Sono riflessioni importanti e vorrei aggiungere che non è solo una questione di sostituirsi alla persona con disabilità, ma addirittura di con-fondersi con essa, non avere più confini, non avere più possibilità di distinzione, possibilità di allontanarsi ed essere diversi. Il bisogno di prendersi cura fagocita due individui e ne crea un terzo, mostruoso, simbolo di solitudine e di prigionia.
Tutto questo non può produrre qualcosa di vitale, ma esattamente il suo opposto. E così, se per la persona che offre aiuto non c’è più senso ad una vita così deprivante, non si crea nemmeno lo spazio, perché la scelta di finire la propria vita sia distinta e separata dalla scelta di vivere di chi ha bisogno di essere assistito e che solo in questa accezione non può scegliere. 

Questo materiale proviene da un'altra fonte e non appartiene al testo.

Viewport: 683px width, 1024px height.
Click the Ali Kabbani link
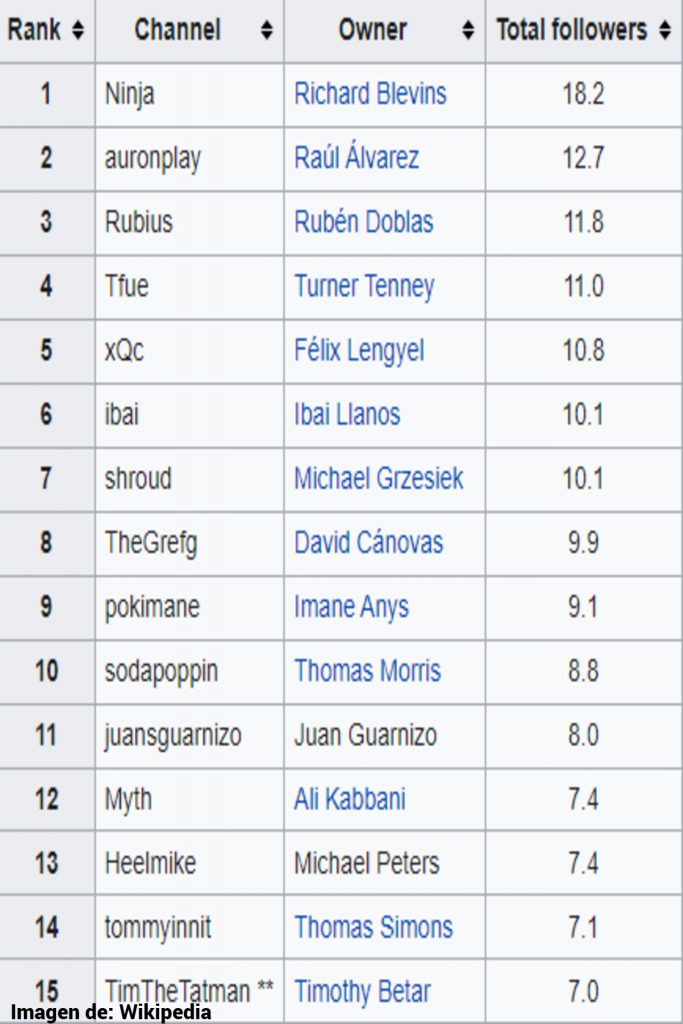(x=349, y=799)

«C’è poi un ulteriore aspetto – scrive ancora Simona Lancioni nel suo prezioso testo – che solitamente non viene rilevato. Si tratta del silenzio delle persone con disabilità. Non mi riferisco naturalmente a quelle uccise, che non parlano per ovvi motivi, mi riferisco alle altre. Le persone con disabilità delle ultime generazioni, forti del loro percorso di autoconsapevolezza, si esprimono pressoché su tutti gli aspetti che riguardano la disabilità, e tuttavia è abbastanza raro che commentino queste vicende».
Sono d’accordo che un sentimento di angoscia e di terrore che viene citato da Lancioni, inibisce pensieri e parole, e invece è fondamentale che debba essere affrontato e messo in conto se si tocca questo tema. E credo che il motivo per cui in genere anche le persone con disabilità che più si impegnano per i diritti di tutti e tutte non parlino spesso di questo difficile argomento sia da attribuire al senso di vuoto e impotenza che si avverte attorno a sé, come se nessuno davvero nel mondo culturale e sociale fosse disponibile a mettere in dubbio e schierarsi contro l’inesorabile sensazione che non poteva che succedere quello che è successo, proprio in ragione della sola ed esclusiva presenza di una disabilità.
Ecco perché quando una persona solleva dubbi e si ribella, che abbia una disabilita oppure no, è comunque una persona coraggiosa, controcorrente e porta il valore della libertà in ciò che cerca di esprimere.

C’è sempre una strada alternativa, a volte la si trova in mappe improbabili, inaspettate e sono quelle che danno più allegria. bell hooks [scrittrice, attivista e femminista statunitense, N.d.R.] scrive: «È fondamentale per la nostra lotta per l’autodeterminazione che parliamo d’amore. Poiché l’amore è la base necessaria che ci permette di sopravvivere alle guerre, alle difficoltà, alle malattie e al morire con il nostro spirito intatto. È l’amore che ci permette di sopravvivere interi» (bell hooks, Tutto sull’amore. Nuove visioni, Feltrinelli, 2003).
Grazie.

Donna con disabilità, medica, psicoanalista, attivista per i diritti delle persone con disabilità.

Il presente contributo di riflessione è già apparso nel sito di Informare un’h-Centro Gabriele e Lorenzo Giuntinelli di Peccioli (Pisa) e viene qui ripreso, con una serie di riadattamenti dovuti al diverso contenitore, per gentile concessione.